Разговор прошел на удивление гладко. Догадываюсь, к этому моменту я тоже порядком достал профессора Басада, и он был рад в скором времени от меня избавиться. А пока от меня требовалось досдать в авральном порядке хвосты, завершить текущие серии опытов и составить подробную документацию всего сделанного с начала аспирантуры. Так как объем работы получался изрядный, профессор Басад гарантировал продление стипендии на этот период.
Единственное, что тревожило профессора Басада, – это под каким соусом преподать нашу размолвку на кафедре. Шмуэль сокрушался, как такой поворот будет выглядеть в свете того, что в годичном отчете он оценил мой прогресс в исследованиях на отлично и ходатайствовал о моем выдвижении на соискание стипендии Азриэли.
Признаюсь, эта боязнь собственной тени – его озабоченность видимостью в чьих-то глазах – не слишком трогала. Я-то терял нечто гораздо большее – год усилий, все связанные с ними планы и надежды вылетали в трубу. Мне предстоял уход в полную неизвестность, и я еще не успел толком освоиться со стремительно надвигающейся новой реальностью.

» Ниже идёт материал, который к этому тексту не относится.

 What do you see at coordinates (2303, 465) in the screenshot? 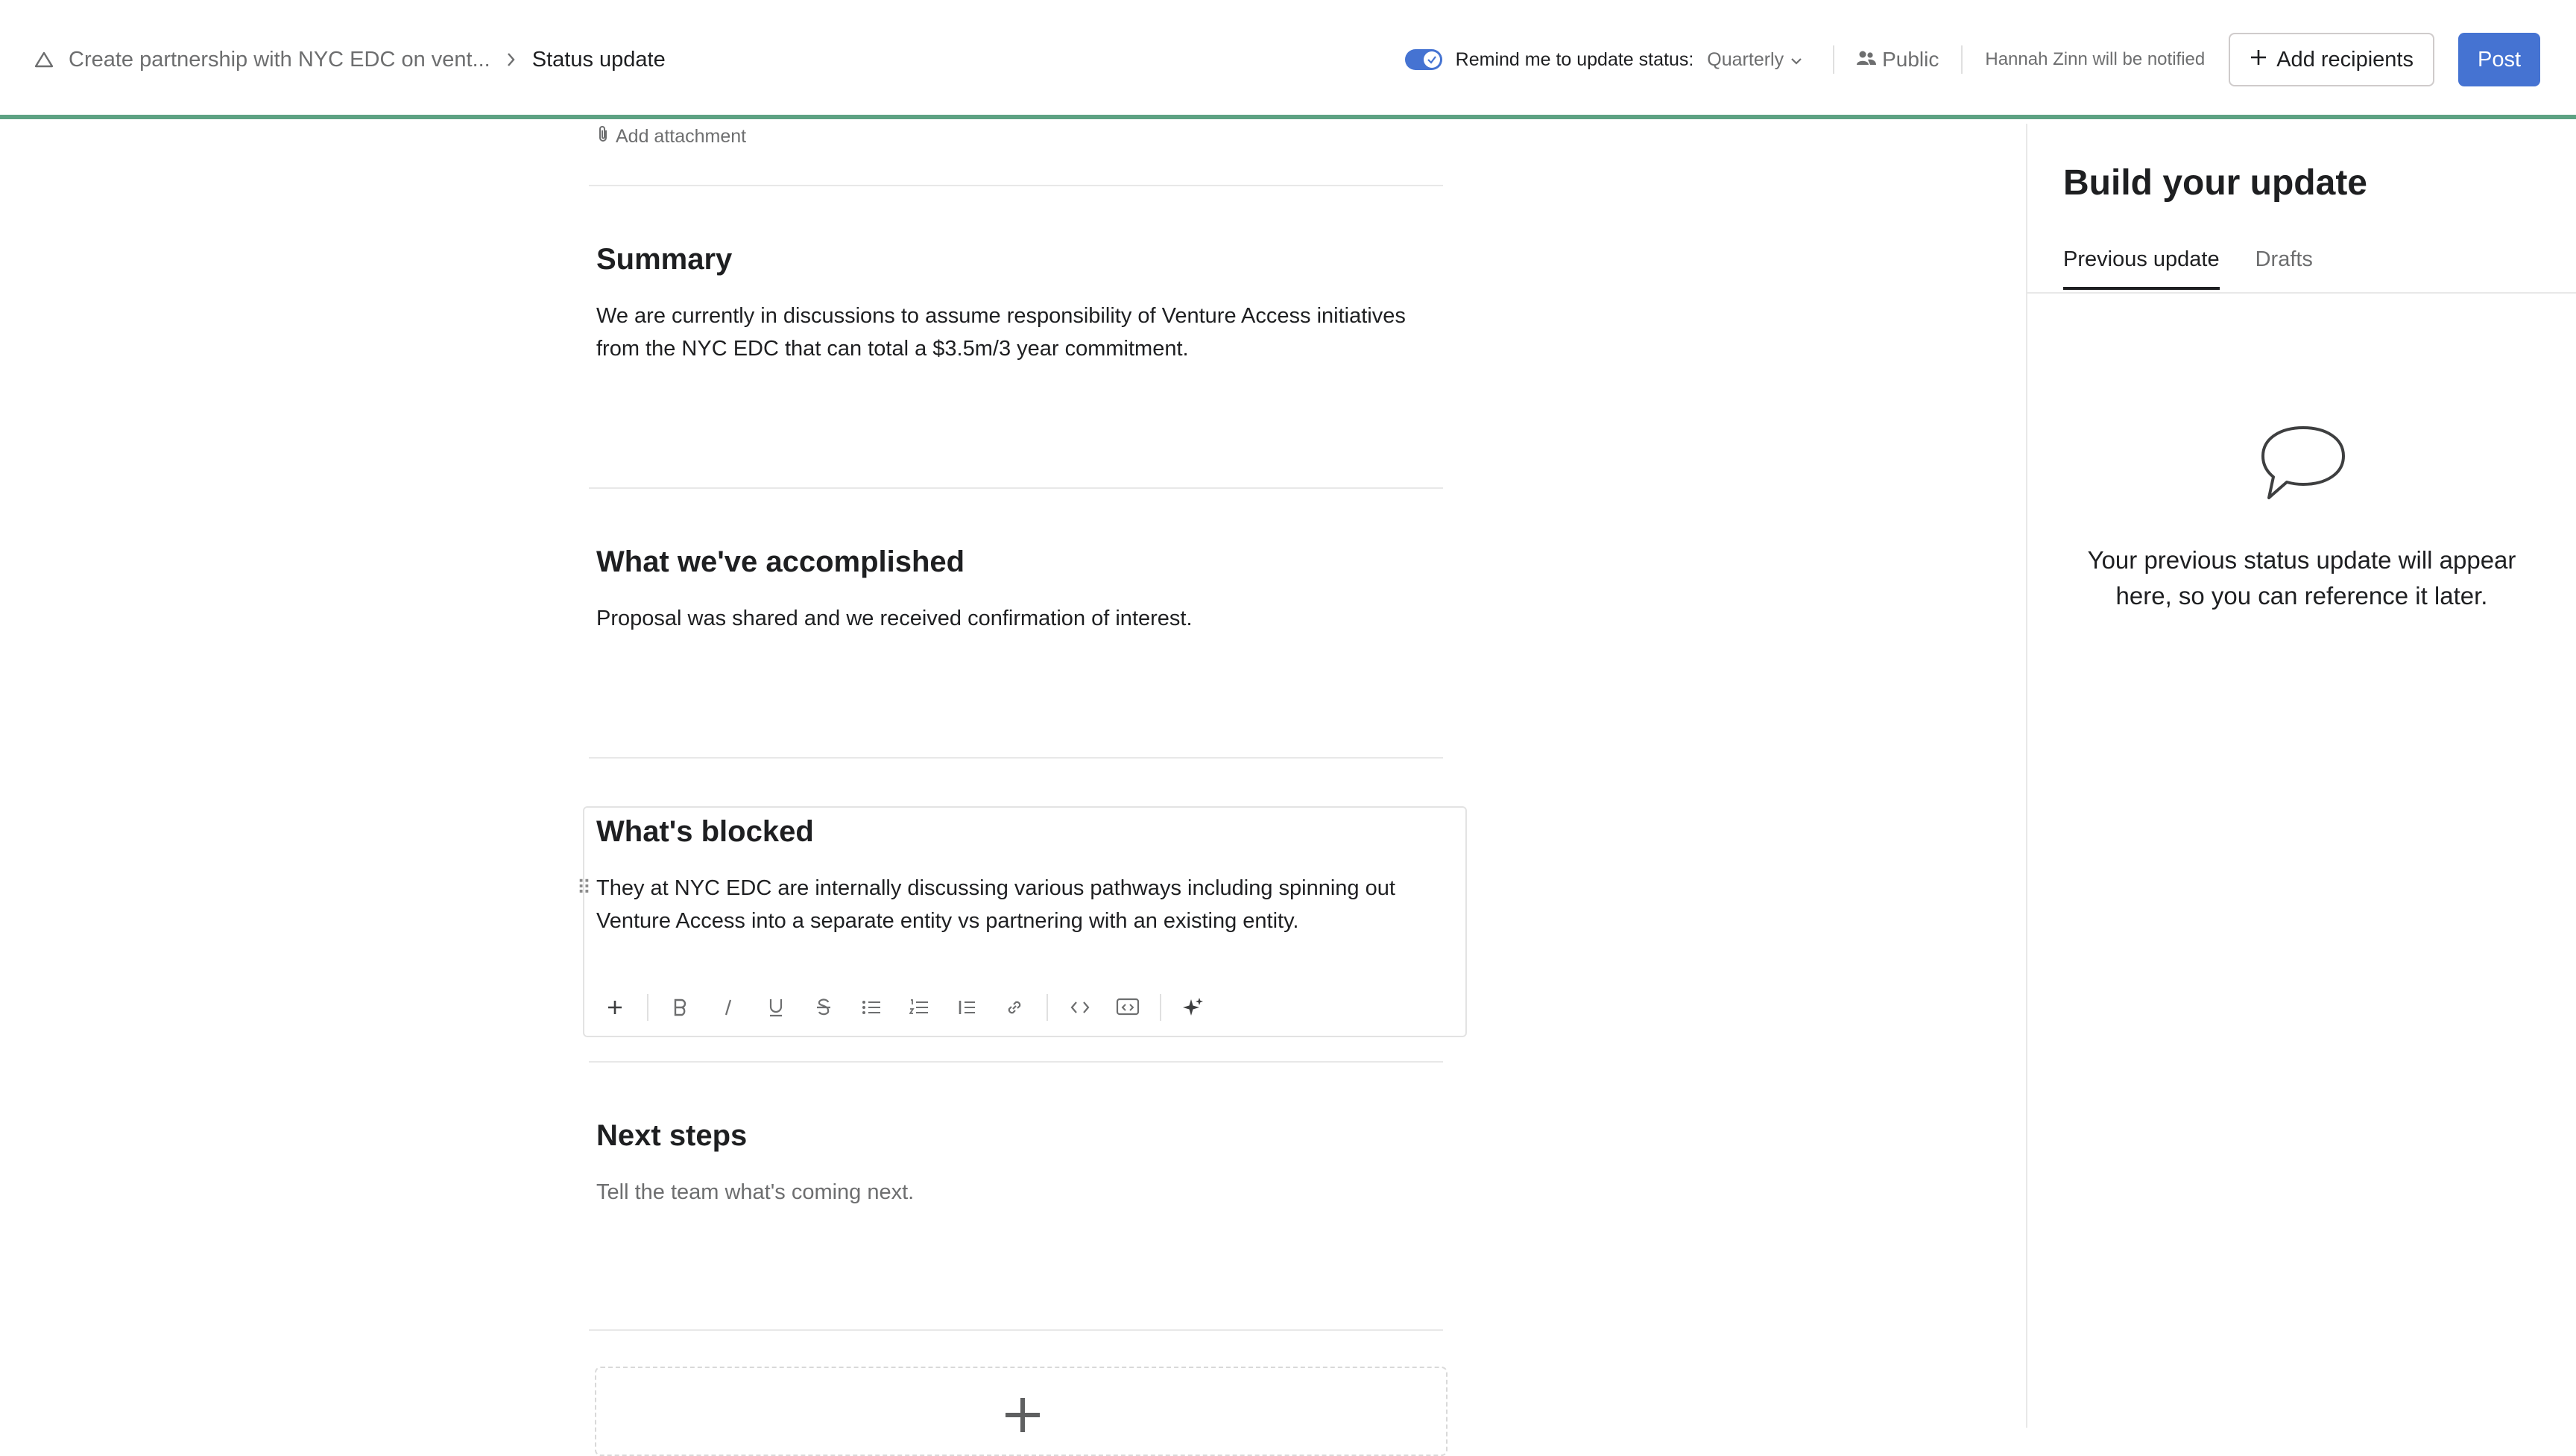
I see `speech-bubble-icon` at bounding box center [2303, 465]. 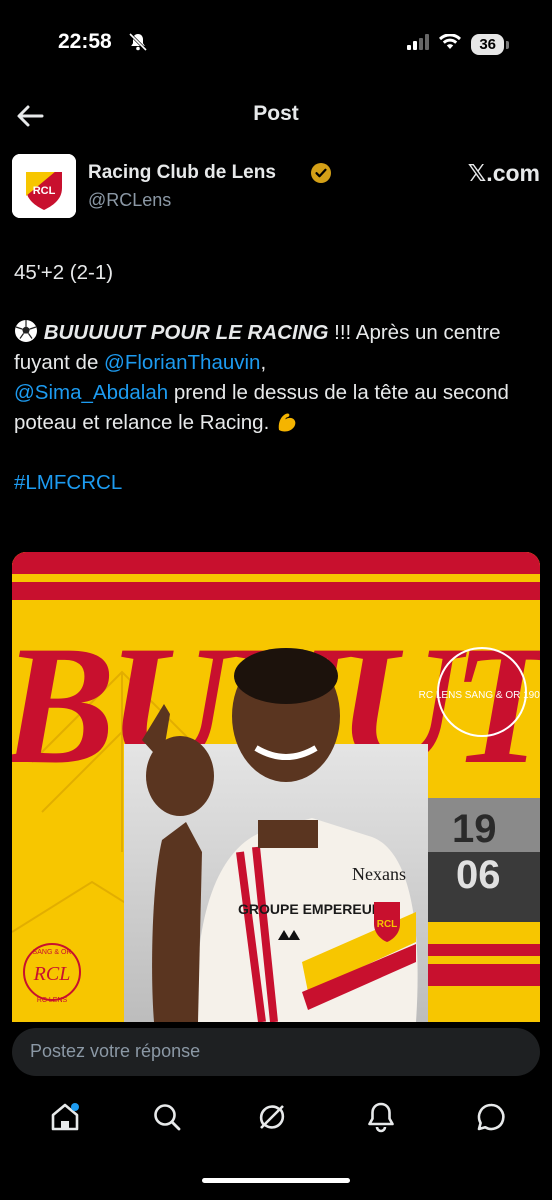 I want to click on battery-indicator: 36, so click(x=490, y=44).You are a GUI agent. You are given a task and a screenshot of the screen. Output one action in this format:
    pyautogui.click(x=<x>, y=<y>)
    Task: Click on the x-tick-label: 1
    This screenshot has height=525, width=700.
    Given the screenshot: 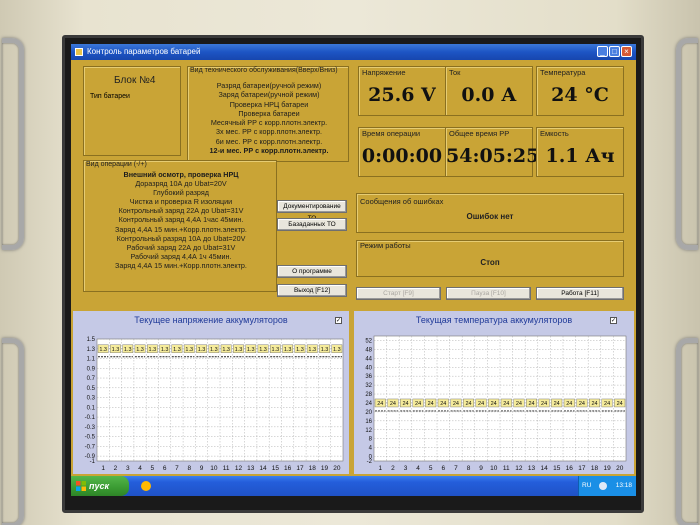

Мы сошлись на том, что он мотивирует все личной несовместимостью. Я согласился и оставил конечные формулировки на его усмотрение. На том и порешили – в целом мирно, красиво и вполне порядочно – пока я продолжаю работать, а формальности смены научного руководителя улажу ближе к делу.
Спустя недели полторы после этого разговора из ректората пришло следующее письмо:
Технион – Технологический институт Израиля
Дата: 14.05.2019
Тема: Прекращение обучения в аспирантуре
Ув. г-н Росс!
Согласно уведомлению Вашего научного руководителя, с глубоким сожалением извещаю Вас о прекращении Вашего обучения в аспирантуре.
С уважением, профессор такой-то такой-то,
Ректор Техниона – Технологического института Израиля.
На этом стандартная форма заканчивалась, и Ректор вывел уже от руки – почтил, так сказать, личным вниманием:
В связи с тем, что вы дважды не окончили начатые вами докторские степени, и в соответствии с законами нашего учебного заведения, вы не сможете еще раз подать свою кандидатуру на соискание степени доктора наук в Технионе.